Mental Ventures spinoff Trendy Electron elevating money for heat-to-electricity tech

Modern Electron co-founders CEO Tony Pan (left) and Chief Technology Officer Max Mankin. (LinkedIn Photos)

New funding: Modern Electron, a spinoff from Intellectual Ventures, is raising cash. A new filing with the U.S. Securities and Exchange Commission reveals a $30 million round. Officials with the company declined to comment on the filing.

According to PitchBook, the Bothell, Wash.-based startup had previously raised an estimated $40 million, including a round last year with backing from Microsoft co-founder Bill Gates, Metaplanet Holdings, and others.

The history: Modern Electron started in 2015 at Intellectual Ventures, the Bellevue, Wash.-based innovation hub created by former Microsoft researcher Nathan Myhrvold that is also backed by Gates.

Other notable companies originating from Intellectual Ventures include the high-tech antennae venture Kymeta and Gates’ own TerraPower nuclear power company.

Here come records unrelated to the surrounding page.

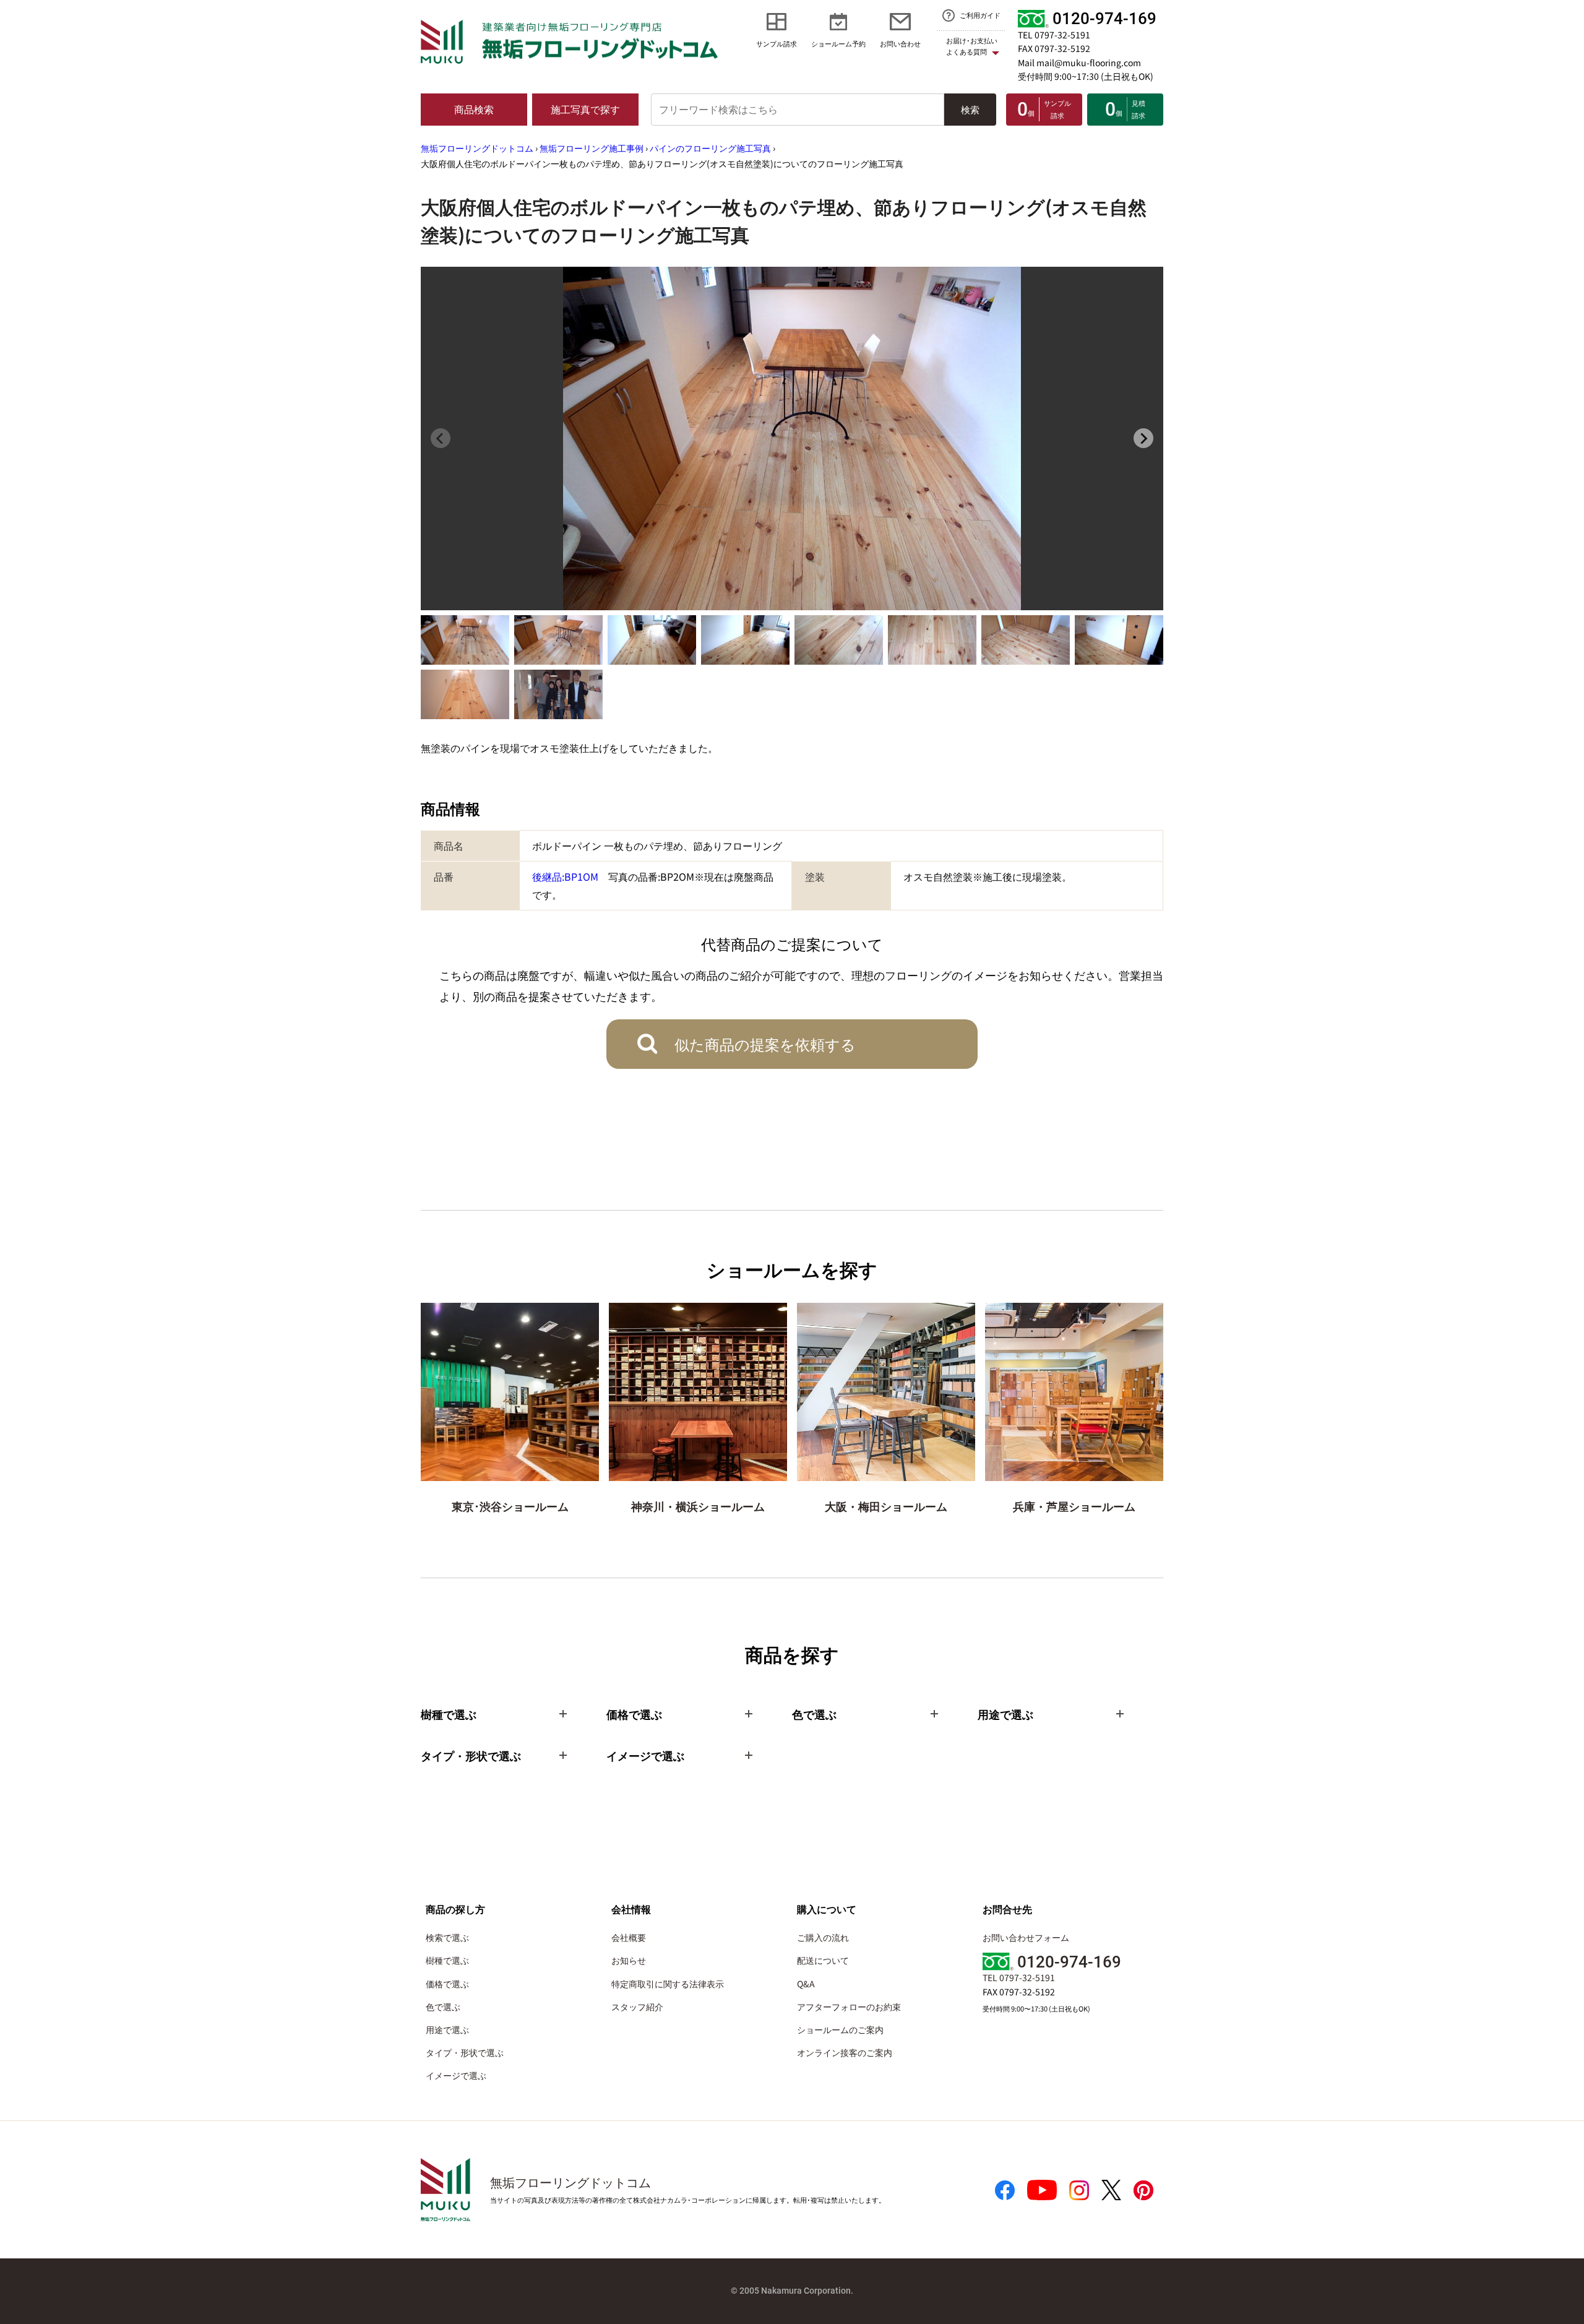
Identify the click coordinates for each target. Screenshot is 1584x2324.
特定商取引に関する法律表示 (667, 1983)
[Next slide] (1143, 438)
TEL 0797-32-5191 (1054, 34)
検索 (970, 109)
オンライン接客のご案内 (844, 2052)
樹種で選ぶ (447, 1960)
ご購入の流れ (823, 1937)
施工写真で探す (585, 109)
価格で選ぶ (447, 1983)
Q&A (806, 1983)
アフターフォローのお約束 (849, 2006)
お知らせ (628, 1960)
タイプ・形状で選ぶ (465, 2052)
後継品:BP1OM (565, 876)
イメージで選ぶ (456, 2075)
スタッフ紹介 (637, 2006)
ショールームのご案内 (840, 2029)
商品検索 (474, 109)
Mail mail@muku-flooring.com (1079, 62)
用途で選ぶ (447, 2029)
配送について (823, 1960)
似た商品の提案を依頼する (765, 1044)
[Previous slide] (440, 438)
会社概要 (628, 1937)
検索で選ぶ (447, 1937)
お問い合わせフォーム (1026, 1937)
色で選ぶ (443, 2006)
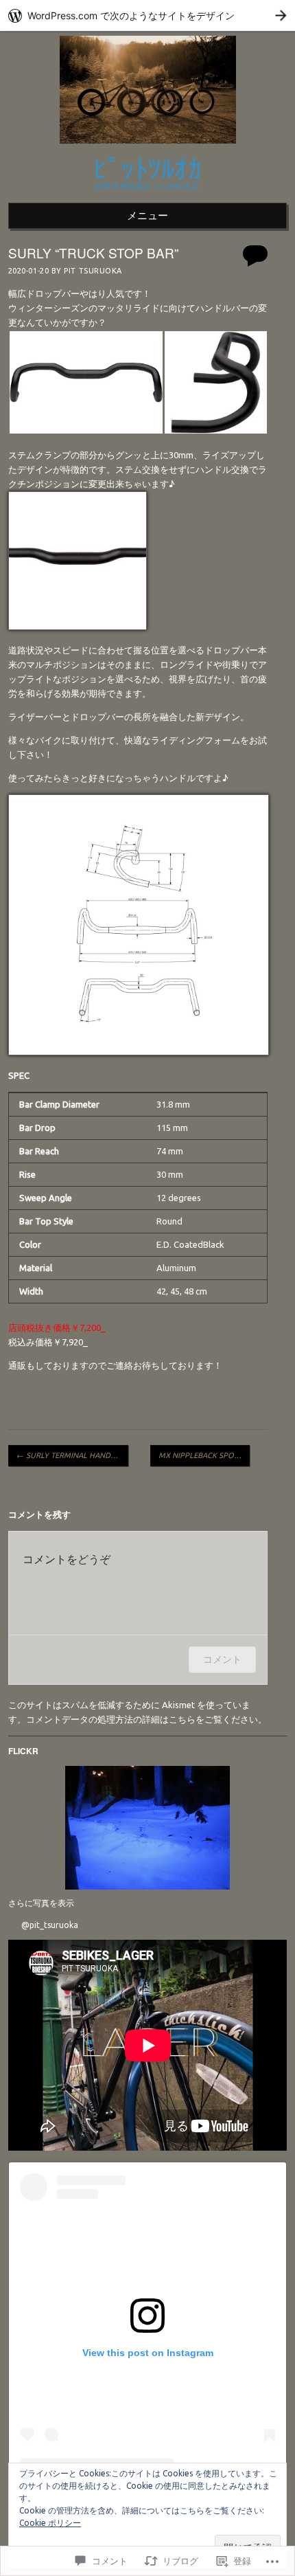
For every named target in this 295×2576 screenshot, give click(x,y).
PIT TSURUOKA (93, 271)
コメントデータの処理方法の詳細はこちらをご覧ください (142, 1719)
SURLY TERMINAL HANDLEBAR (72, 1455)
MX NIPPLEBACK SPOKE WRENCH (204, 1455)
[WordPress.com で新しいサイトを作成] (147, 15)
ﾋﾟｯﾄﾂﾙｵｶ (147, 167)
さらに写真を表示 (41, 1903)
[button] (85, 382)
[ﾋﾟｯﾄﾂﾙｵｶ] (148, 147)
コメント (222, 1659)
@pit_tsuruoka (49, 1924)
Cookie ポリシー (50, 2522)
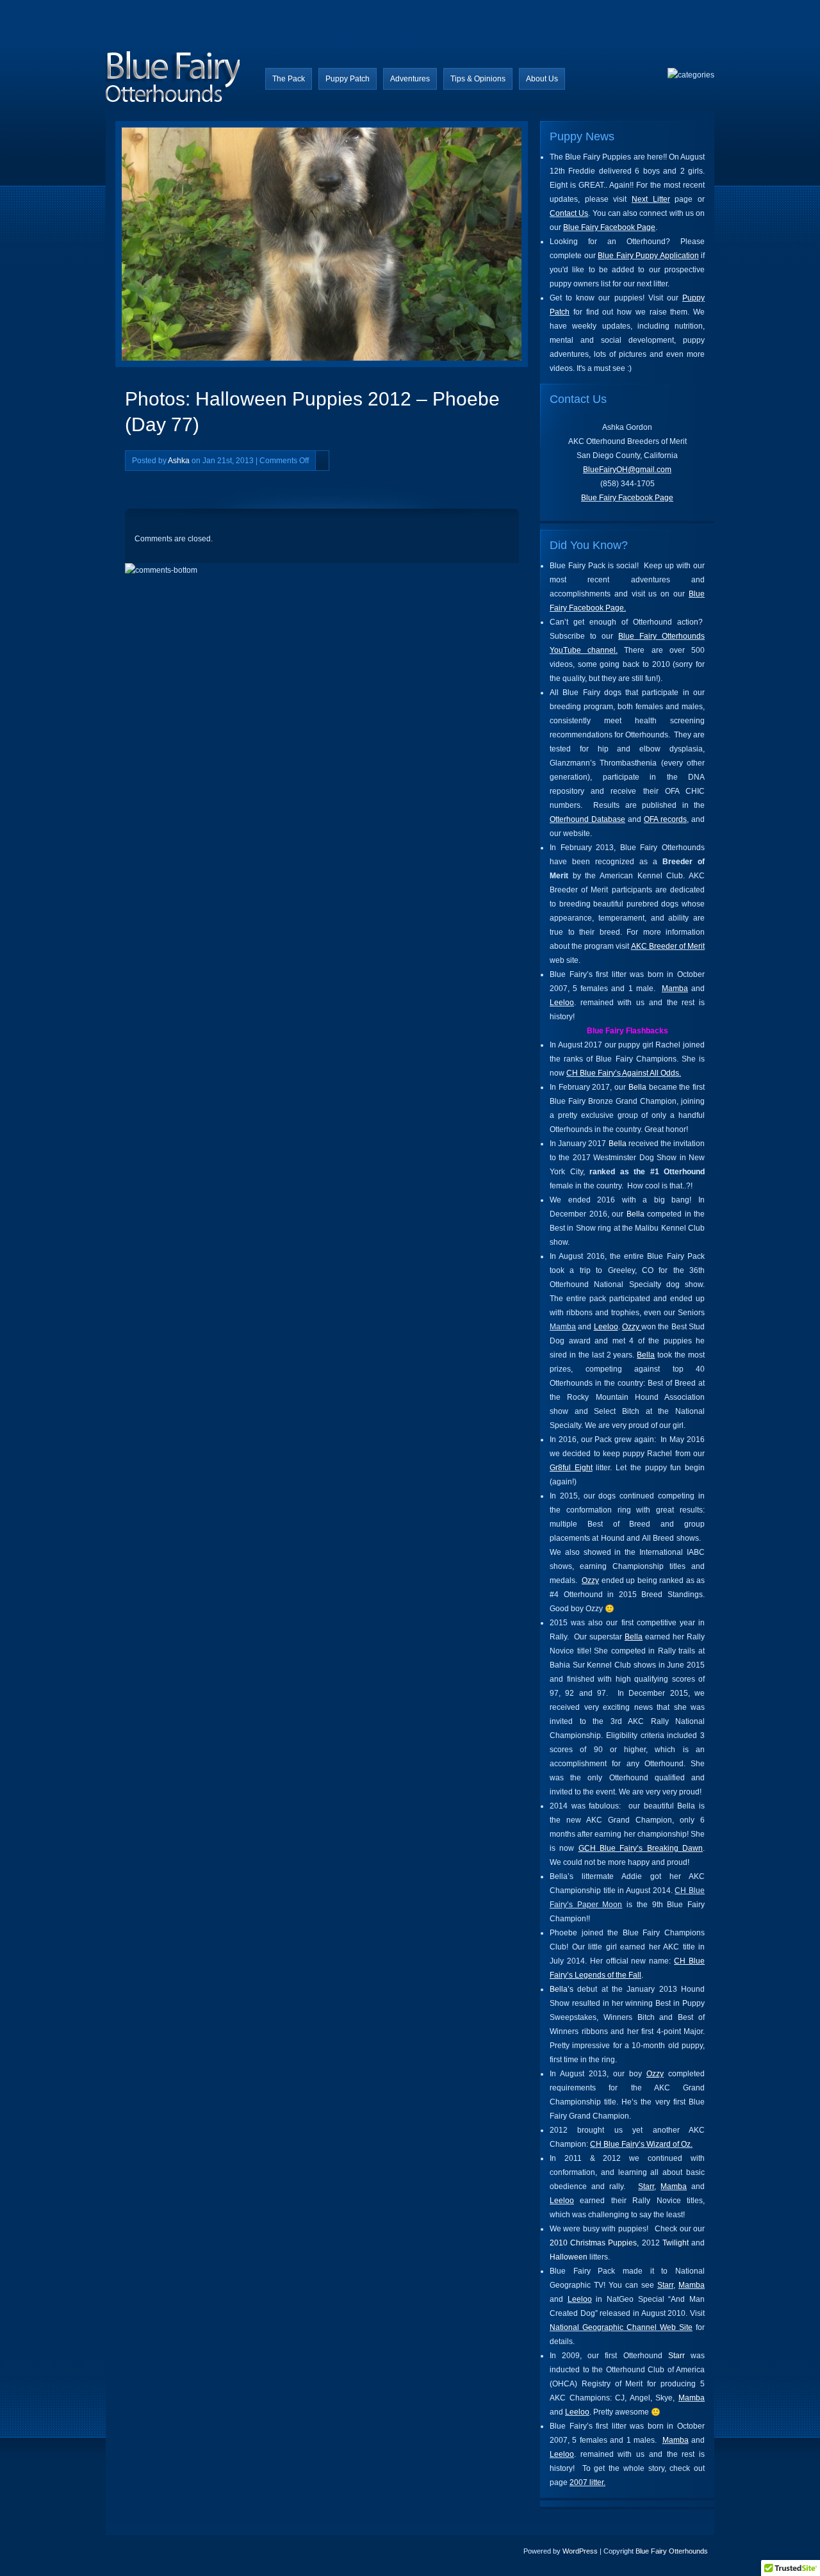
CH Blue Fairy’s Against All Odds (622, 1073)
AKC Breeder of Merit (668, 946)
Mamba (675, 988)
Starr (646, 2186)
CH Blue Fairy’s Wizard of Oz (640, 2144)
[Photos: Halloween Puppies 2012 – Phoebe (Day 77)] (229, 247)
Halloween (568, 2256)
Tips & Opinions (477, 78)
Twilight (675, 2242)
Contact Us (569, 213)
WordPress (580, 2551)
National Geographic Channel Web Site (621, 2327)
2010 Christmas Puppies (593, 2242)
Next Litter (651, 199)
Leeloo (562, 1002)
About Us (542, 78)
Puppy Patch (347, 78)
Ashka (179, 460)
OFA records (665, 819)
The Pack (288, 78)
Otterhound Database (587, 819)
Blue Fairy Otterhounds (672, 2551)
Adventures (410, 78)
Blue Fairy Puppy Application (648, 255)
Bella (637, 1087)
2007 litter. (587, 2482)
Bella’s (561, 1989)
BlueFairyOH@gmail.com (627, 469)
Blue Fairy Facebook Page (609, 227)
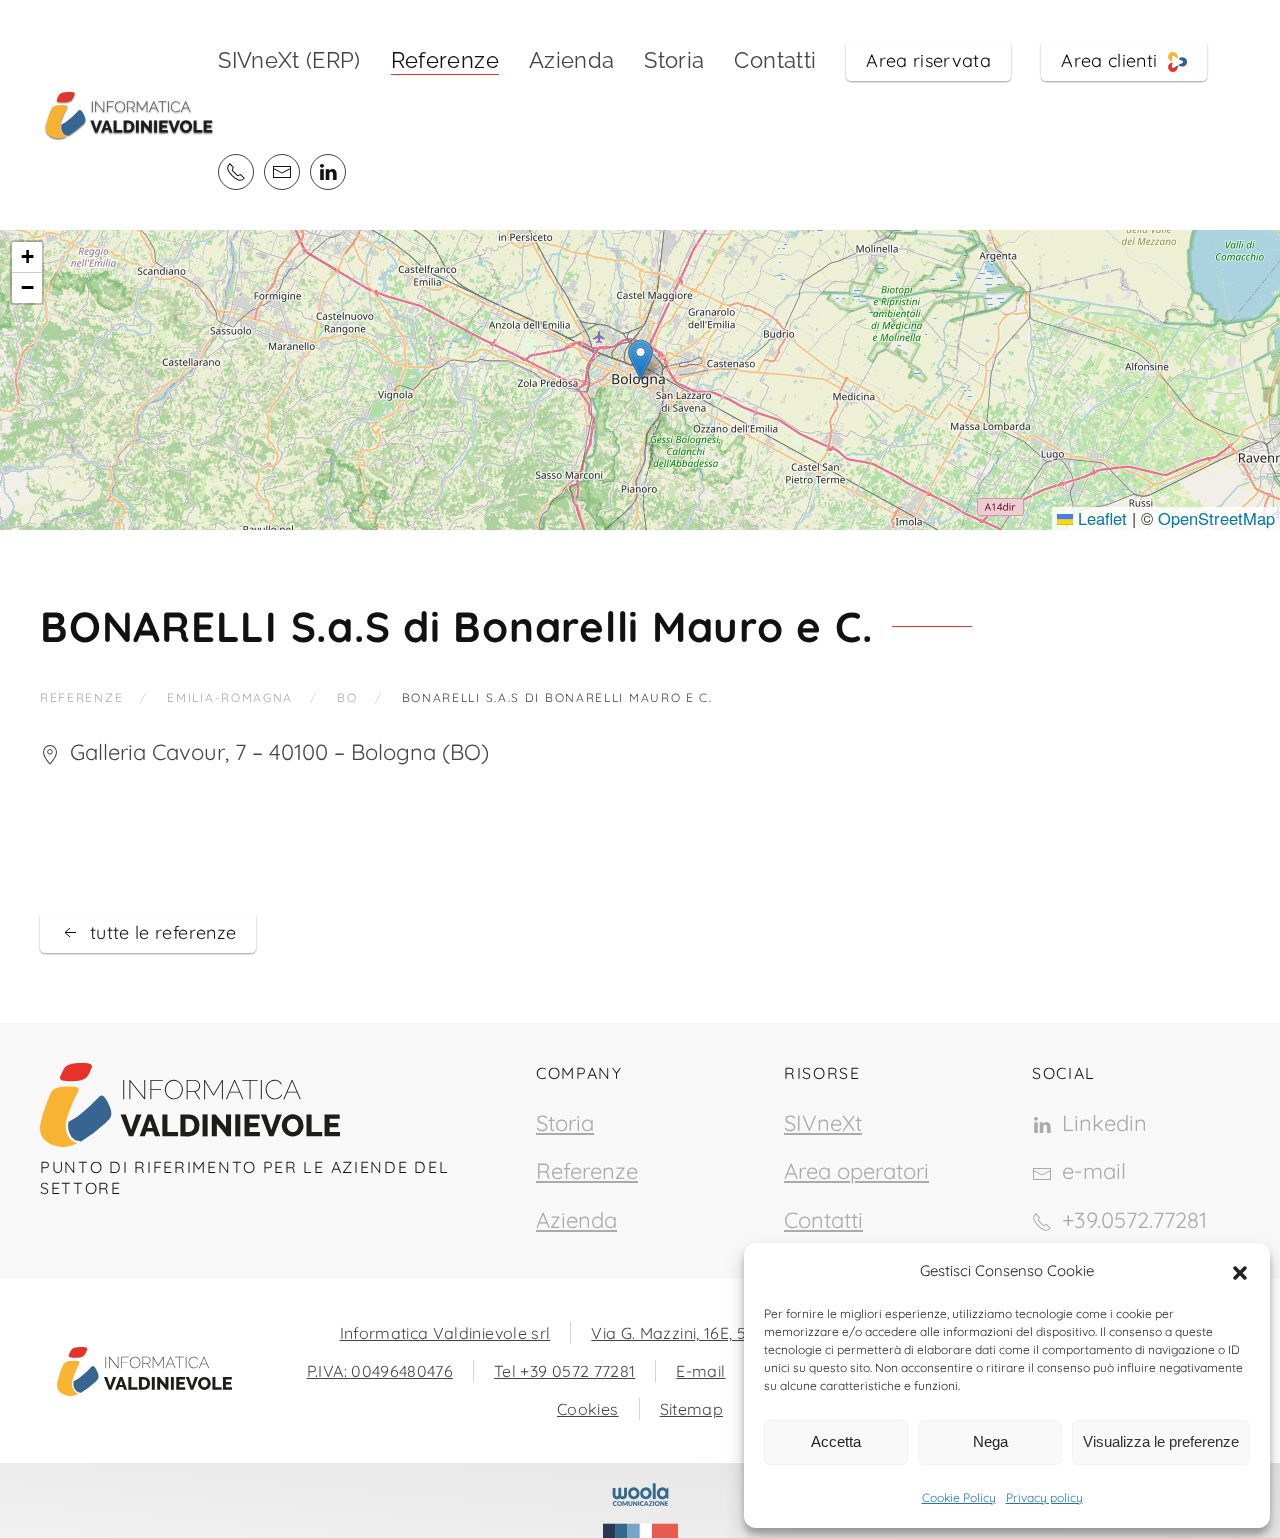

The take: Modern Electron has developed a heat-to-electricity converter that can generate power from sources including natural gas, biogas and green hydrogen. Its devices are paired with home furnaces and hot water tanks, capturing the appliances’ wasted heat and turning it into electricity.

“Electricity is more valuable than heat. The irony is that there is plenty of energy in the furnace. But it is wasted,” CEO Tony Pan explained in an October article in Forbes.

Many Industrial sources are already using combined heat and power or “cogeneration” systems. The strategy is getting renewed attention as the world tries to cut carbon emissions everywhere possible.

Leadership: Pan is the co-founder and CEO of Modern Electron. He is a term member with the Council on Foreign Relations think tank, and a past member of the Global Futures Council in energy and entrepreneurship with the World Economic Forum.

Max Mankin is the startup’s co-founder and chief technology officer.

Pan and Mankin both held entrepreneur-in-residence positions at Intellectual Ventures’ Invention Science Fund, and were National Science Foundation fellows at Harvard University. Both also earned Harvard PhDs, Pan in physics and Mankin in chemistry.